GREAT EXODUS OF WOMEN AND CHILDREN.

“Women and children are leaving in large numbers. They include all classes and conditions. In groups and sometimes in long lines they pass down Tremont street on the way to the boat bound for Texas City. Many are going never to return, poorly and scantily clad, with handkerchiefs for hats, and all their worldly goods stuffed into pillow-cases.

“The man who has no property or relatives in Galveston is leaving for good. The future of Galveston depends upon whether or not the town can retain its shipping. If Galveston can keep her prestige as a port her revival is assured. All those who have helped to make Galveston what it was are certain that it will continue to be the great port of the Southwest. Not a man in town who has any property will desert the city. Progressive citizens have been especially cheered by the news that the English shippers will continue to patronize the port and by the generous gift of $5000 from R. P. Houston, member of the English Parliament and head of the shipping firm of R. P. Houston & Co., of Liverpool and London. This contribution came in response to the news that one of the Houston steamers, the Hilarius, was stranded on the Pelican Island.

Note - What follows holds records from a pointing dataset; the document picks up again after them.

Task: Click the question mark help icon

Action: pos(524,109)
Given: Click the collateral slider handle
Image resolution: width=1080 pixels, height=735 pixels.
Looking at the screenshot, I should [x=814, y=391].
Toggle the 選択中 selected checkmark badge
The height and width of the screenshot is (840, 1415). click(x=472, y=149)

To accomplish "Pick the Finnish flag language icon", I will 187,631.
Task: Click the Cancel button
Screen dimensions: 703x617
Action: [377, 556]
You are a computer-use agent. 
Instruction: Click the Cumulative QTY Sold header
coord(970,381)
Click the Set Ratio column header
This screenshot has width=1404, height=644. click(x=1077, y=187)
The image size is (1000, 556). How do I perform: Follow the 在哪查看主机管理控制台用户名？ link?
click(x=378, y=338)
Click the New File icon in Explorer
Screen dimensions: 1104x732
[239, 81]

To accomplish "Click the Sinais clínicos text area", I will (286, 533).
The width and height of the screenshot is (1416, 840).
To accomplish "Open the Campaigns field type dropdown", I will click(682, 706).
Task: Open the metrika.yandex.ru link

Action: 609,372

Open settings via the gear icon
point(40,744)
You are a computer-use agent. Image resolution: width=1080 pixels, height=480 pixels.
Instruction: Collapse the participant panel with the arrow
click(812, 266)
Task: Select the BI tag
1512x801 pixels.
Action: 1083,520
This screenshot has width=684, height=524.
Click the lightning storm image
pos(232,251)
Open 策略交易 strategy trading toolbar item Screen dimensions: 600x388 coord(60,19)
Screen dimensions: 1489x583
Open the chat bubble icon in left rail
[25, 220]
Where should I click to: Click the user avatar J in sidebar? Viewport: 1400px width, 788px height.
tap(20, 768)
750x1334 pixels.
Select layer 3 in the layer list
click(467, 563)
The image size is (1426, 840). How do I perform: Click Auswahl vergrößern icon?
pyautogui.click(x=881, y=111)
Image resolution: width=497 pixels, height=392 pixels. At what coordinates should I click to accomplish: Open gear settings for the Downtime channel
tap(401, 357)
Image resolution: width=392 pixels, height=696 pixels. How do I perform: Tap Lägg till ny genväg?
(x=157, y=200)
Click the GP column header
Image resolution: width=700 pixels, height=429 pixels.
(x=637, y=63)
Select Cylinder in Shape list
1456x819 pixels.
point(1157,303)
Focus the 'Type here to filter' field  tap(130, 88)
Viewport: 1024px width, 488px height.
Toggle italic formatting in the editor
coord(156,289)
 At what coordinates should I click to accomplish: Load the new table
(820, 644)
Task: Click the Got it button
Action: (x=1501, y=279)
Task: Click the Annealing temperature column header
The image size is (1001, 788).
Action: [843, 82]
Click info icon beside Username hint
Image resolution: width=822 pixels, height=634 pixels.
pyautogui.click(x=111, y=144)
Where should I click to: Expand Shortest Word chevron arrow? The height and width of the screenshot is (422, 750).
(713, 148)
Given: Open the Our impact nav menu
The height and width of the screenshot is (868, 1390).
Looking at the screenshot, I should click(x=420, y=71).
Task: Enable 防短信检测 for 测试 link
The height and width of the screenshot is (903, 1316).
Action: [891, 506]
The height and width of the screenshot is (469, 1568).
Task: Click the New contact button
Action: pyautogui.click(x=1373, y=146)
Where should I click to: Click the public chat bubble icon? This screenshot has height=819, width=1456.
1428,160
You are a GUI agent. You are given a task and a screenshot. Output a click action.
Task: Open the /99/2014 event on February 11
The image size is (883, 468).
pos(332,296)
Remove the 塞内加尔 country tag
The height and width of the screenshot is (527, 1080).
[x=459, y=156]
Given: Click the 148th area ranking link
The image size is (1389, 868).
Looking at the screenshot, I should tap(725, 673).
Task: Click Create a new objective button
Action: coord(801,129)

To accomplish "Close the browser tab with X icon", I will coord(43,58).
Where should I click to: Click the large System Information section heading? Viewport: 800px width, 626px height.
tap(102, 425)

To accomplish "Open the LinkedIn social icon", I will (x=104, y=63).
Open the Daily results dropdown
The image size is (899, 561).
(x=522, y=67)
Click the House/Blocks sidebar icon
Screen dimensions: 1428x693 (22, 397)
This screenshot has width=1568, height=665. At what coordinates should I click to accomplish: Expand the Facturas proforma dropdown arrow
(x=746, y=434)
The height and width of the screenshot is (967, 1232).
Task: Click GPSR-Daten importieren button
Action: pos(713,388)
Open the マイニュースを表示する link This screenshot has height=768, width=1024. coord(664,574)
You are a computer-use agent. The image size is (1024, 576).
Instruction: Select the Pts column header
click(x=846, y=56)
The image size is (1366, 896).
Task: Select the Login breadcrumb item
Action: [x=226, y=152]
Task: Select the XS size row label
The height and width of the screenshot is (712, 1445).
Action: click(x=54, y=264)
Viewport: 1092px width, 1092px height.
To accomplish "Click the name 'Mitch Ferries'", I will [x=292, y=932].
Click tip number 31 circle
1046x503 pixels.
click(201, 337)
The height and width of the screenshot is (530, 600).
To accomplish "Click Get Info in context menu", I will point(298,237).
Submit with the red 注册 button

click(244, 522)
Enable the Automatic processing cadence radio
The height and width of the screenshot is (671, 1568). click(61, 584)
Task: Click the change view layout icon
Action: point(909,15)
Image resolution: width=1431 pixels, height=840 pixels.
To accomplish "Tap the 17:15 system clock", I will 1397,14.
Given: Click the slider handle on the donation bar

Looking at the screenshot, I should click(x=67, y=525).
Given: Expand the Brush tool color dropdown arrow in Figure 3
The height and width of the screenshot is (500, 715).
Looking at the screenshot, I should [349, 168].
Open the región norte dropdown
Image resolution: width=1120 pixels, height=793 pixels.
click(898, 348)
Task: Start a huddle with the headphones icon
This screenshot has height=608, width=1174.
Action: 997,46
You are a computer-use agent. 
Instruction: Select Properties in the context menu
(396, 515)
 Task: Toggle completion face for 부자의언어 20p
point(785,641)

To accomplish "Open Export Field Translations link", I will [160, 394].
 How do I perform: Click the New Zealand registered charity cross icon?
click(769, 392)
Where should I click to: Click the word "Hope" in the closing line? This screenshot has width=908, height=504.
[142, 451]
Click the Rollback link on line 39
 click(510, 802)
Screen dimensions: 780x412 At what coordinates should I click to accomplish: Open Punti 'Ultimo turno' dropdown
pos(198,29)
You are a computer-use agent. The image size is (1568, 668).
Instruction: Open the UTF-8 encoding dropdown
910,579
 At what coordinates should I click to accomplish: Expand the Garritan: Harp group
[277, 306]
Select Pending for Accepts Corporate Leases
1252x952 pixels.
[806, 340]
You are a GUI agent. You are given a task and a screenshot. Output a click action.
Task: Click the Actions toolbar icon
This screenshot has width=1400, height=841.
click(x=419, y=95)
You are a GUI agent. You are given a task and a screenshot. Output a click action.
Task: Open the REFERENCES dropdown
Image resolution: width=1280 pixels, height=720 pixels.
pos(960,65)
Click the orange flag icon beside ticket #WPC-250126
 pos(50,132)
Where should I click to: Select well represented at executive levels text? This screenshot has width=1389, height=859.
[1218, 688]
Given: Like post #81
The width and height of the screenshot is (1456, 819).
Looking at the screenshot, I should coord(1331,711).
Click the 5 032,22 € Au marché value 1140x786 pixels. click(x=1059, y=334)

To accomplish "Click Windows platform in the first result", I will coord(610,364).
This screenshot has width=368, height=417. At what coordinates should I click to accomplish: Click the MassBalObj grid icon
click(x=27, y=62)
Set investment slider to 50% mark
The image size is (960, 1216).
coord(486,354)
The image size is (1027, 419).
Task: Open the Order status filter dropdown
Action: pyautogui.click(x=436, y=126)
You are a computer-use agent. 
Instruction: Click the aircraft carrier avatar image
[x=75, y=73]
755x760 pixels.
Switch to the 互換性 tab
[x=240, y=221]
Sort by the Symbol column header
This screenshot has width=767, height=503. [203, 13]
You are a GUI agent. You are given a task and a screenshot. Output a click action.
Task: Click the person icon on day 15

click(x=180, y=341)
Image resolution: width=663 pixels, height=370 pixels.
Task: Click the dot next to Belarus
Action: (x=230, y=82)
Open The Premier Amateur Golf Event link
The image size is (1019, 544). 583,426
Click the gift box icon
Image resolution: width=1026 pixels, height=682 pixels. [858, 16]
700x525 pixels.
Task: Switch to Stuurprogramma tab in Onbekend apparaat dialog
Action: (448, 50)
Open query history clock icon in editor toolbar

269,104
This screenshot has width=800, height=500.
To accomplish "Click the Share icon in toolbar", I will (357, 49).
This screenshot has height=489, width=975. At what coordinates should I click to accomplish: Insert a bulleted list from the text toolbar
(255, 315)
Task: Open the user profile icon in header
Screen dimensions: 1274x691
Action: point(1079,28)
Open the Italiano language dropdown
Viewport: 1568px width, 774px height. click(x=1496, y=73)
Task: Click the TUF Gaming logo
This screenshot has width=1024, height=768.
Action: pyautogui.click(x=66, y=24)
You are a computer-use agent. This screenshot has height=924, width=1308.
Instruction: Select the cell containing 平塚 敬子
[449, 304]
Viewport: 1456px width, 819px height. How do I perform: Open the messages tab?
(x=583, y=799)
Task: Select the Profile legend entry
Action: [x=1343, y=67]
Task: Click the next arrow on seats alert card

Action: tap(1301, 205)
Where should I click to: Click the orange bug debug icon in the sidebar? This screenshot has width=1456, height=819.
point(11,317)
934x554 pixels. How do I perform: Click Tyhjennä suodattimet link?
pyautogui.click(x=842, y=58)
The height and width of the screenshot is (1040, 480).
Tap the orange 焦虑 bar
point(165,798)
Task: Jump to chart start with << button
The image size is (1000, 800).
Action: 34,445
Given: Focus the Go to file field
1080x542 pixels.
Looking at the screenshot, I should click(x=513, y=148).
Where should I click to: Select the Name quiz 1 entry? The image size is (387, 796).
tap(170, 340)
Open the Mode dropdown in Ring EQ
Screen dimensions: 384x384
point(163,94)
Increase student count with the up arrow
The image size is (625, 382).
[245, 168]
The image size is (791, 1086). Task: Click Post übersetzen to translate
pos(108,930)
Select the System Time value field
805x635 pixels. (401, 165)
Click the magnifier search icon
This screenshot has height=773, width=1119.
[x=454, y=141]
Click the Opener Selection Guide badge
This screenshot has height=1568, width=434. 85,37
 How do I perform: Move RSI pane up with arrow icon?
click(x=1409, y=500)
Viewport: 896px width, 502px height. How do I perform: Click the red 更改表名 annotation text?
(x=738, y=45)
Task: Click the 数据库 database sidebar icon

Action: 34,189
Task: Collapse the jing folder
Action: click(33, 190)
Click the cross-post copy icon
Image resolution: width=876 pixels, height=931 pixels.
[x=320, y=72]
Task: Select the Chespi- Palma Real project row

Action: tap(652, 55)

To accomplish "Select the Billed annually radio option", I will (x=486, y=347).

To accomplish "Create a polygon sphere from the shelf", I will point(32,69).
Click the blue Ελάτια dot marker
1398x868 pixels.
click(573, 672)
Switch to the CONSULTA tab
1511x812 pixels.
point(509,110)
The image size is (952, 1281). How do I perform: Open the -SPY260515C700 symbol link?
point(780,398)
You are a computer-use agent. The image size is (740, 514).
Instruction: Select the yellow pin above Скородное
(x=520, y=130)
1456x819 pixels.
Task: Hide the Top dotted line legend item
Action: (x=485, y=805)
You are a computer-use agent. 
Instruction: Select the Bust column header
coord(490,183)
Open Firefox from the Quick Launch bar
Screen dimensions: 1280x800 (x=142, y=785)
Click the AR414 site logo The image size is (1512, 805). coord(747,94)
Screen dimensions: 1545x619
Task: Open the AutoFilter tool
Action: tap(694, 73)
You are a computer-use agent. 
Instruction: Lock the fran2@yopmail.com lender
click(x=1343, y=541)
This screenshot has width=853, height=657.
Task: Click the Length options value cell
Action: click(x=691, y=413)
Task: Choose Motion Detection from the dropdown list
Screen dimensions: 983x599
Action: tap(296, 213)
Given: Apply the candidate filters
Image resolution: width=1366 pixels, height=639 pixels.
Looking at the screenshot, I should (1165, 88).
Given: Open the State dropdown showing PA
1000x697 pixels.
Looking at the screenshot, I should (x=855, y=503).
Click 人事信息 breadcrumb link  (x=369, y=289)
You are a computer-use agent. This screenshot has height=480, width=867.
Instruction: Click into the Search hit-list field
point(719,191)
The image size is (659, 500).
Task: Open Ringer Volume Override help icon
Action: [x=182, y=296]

“Business men know that if Galveston should go down its shipping would promptly be transferred to New Orleans. But it is the glory of the people of New Orleans that since the storm they have said not a word against the rebuilding of this city, but have generously and nobly responded to the appeals for Galveston’s sufferers.

“In spite of any ambition of rival ports, in spite of the timidity of women and some men, the people of Galveston, patiently and soberly, with loyalty and courage, are determined to rebuild on the ruins of this once beautiful city a metropolis that shall prosper and endure. They are determined to do this, in spite of the possibility that their homes and industries may again be wrecked by storm. If you ask them why, they will tell you, “No community is immune from disasters of this kind. It merely happened that Galveston was in the path of the storm.” And then they will go back to burying their dead.

“Captain Randall, of the steamship Comeno, which has arrived from New Orleans, reports that coming up the bay he saw a great many human corpses, and that the banks of Pelican Island were strewn with the dead. Pelican Island is six miles from Galveston.